Tasks:
a. From the blog introduction, write out the passage from "MY TAKE is a" up to and including "haven’t yet seen.", substituting "pictures" for "movies".
b. Summarize the blog introduction in two sentences.

Supplied passage:
####

My Take by Jim Carl - October 26, 2011

MY TAKE is a blog about my funny life experiences that happened to involve movies, and how I found myself in charge of programming films for a living.  I’ll discuss how certain movies came to be responsible for my bad attitude, memories, associations, personal beliefs, and plain stupidity. Yes, I fully intend to trash films considered sacred in certain circles, and will probably offer a poor explanation for doing so. I also intend to squander praise on movies considered awful by most everyone, even if it makes me sound ridiculous, because I have a funny memory to share about them.  Again, I’m not writing reviews.  All I mean to do here is tell some good stories, and perhaps a clever lie or two.  No one has ever accused me of suffering a shortage of ways to make a fool of myself, and because blogging is one I haven’t tried, at least this is one most of my friends haven’t yet seen.

####

Data excerpt:
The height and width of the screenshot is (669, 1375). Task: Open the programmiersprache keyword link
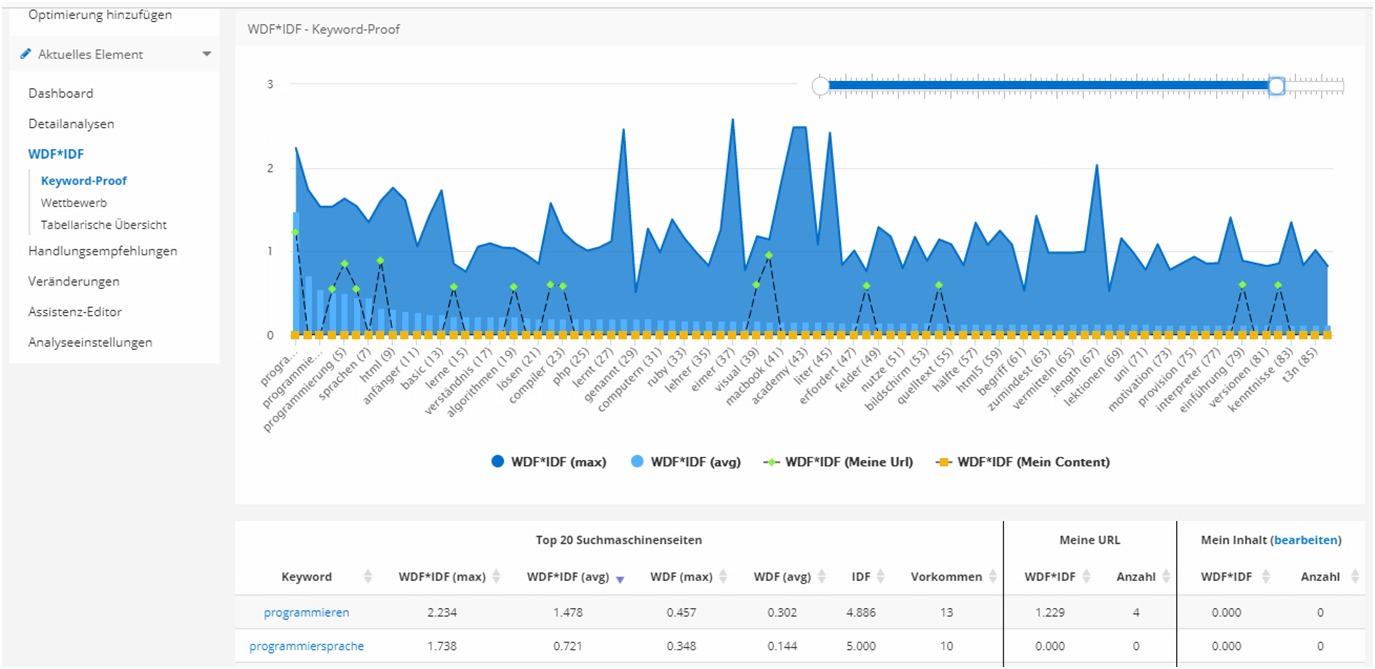click(x=306, y=646)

####

Answers:
a.
MY TAKE is a blog about my funny life experiences that happened to involve pictures, and how I found myself in charge of programming films for a living.  I’ll discuss how certain pictures came to be responsible for my bad attitude, memories, associations, personal beliefs, and plain stupidity. Yes, I fully intend to trash films considered sacred in certain circles, and will probably offer a poor explanation for doing so. I also intend to squander praise on pictures considered awful by most everyone, even if it makes me sound ridiculous, because I have a funny memory to share about them.  Again, I’m not writing reviews.  All I mean to do here is tell some good stories, and perhaps a clever lie or two.  No one has ever accused me of suffering a shortage of ways to make a fool of myself, and because blogging is one I haven’t tried, at least this is one most of my friends haven’t yet seen.

b. MY TAKE is a blog about the writer's funny life experiences involving movies and how the writer ended up programming films for a living. The writer plans to trash films some consider sacred and to praise movies most people find awful when there is a funny memory to share, stressing that the aim is to tell good stories, not to write reviews.